Scientific classification
- Kingdom: Animalia
- Phylum: Arthropoda
- Clade: Pancrustacea
- Class: Insecta
- Order: Coleoptera
- Suborder: Polyphaga
- Infraorder: Scarabaeiformia
- Family: Scarabaeidae
- Genus: Paraplesiataenius
- Species: P. genieri
- Binomial name: Paraplesiataenius genieri Stebnicka, 2003

= Paraplesiataenius genieri =

- Genus: Paraplesiataenius
- Species: genieri
- Authority: Stebnicka, 2003

Species of beetle

Paraplesiataenius genieri is a species of beetle of the family Scarabaeidae.
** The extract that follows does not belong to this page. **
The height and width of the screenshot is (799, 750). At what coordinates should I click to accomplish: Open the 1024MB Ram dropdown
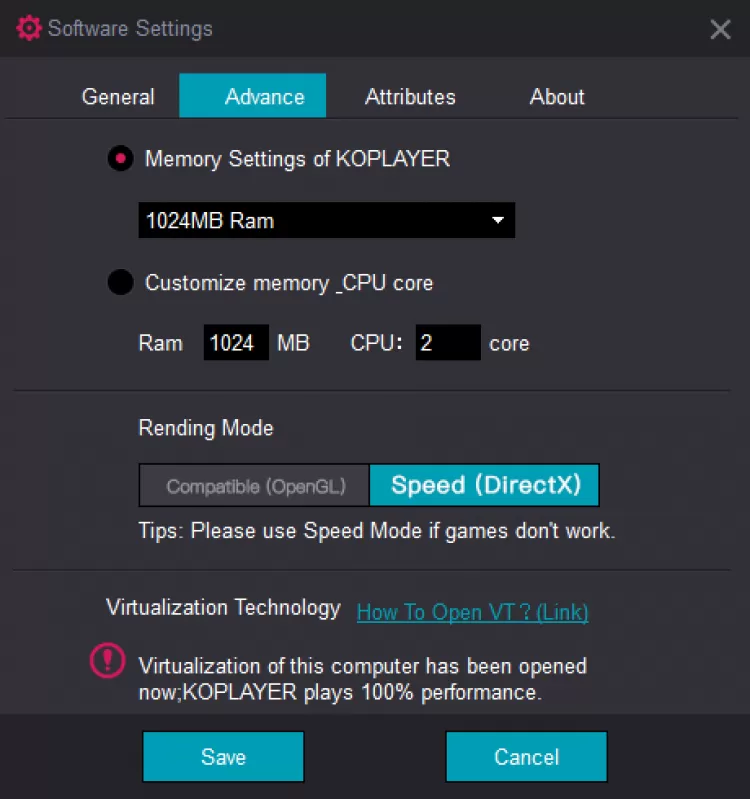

It is found in Brazil (Bahia, Mato Grosso, Minas Gerais, Paraná, Santa Catarina).

== Description ==
Adults reach a length of about 4.5–5.1 mm. The body is reddish brown, opaque and shagreened. The clypeus is more finely punctate than the frons. The pronotum is swollen laterally and coarsely punctate. The interstriae on the elytra have a row of large setae along the outer margin, and the interstriae are glabrous medially.

==Life history==
Specimens have been extracted from Acromyrmex subterraneus nests.